Essa definição reflete certos conceitos fundamentais. O controle interno é:
• Alinhado à consecução de objetivos em uma ou mais categorias – operações, relatórios e conformidade.
• Um processo consistindo em tarefas e atividades em andamento – um meio para um fim, não um fim em si mesmo.
• Efetuado por pessoas – não apenas sobre manuais de políticas e procedimentos, sistemas e formas, mas sobre as pessoas e as ações que elas tomam em todos os níveis de uma organização para afetar o controle interno
• Capaz de fornecer uma garantia razoável – mas não uma garantia absoluta, para a alta administração e o conselho de administração de uma entidade
• Adaptável à estrutura da entidade – flexível na aplicação para toda a entidade ou para uma determinada subsidiária, divisão, unidade operacional ou processo comercial
Esta definição é intencionalmente ampla. Ele captura conceitos importantes que são fundamentais para a forma como as organizações projetar, implementar e conduzir o controle interno, fornecendo uma base para a aplicação entre organizações que operam em diferentes estruturas de entidade, indústrias e regiões geográficas.
ObjetivosQuatro categorias de objetivos são consideradas e permitem às organizações centrarem-se nos diferentes aspectos do controle interno: • Objetivos Estratégicos – Estes se referem aos objetivos estabelecidos ao mais alto nível e relacionados com o estabelecimento da missão e visão da organização. • Objetivos Operacionais – Estes referem-se à eficácia e eficiência das operações da entidade, incluindo metas de desempenho operacional e financeiro e salvaguarda de ativos contra perda. • Objetivos de Relatórios – Estes dizem respeito a recursos financeiros e relatórios não financeiros e podem abranger a confiabilidade, a oportunidade, a transparência ou outros termos estabelecidos por reguladores, reguladores reconhecidos ou as políticas da entidade. • Objetivos de Conformidade – Estes dizem respeito à adesão às leis e regulamentos a que a entidade está sujeita.

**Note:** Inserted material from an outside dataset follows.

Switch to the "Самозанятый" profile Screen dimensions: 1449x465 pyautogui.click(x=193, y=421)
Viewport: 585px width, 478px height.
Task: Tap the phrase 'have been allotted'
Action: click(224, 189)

O controle interno não é um processo em série, mas um processo dinâmico e integrado. A estrutura aplica-se a todas as entidades: grandes, médias, pequenas, com fins lucrativos e sem fins lucrativos, e a órgãos governamentais. No entanto, cada organização pode optar por implementar e controlar de forma diferente. Por exemplo, o sistema de controle interno de uma entidade menor pode ser menos formal e menos estruturada, mas ainda assim possuir controle interno eficaz. (Coso, 2017).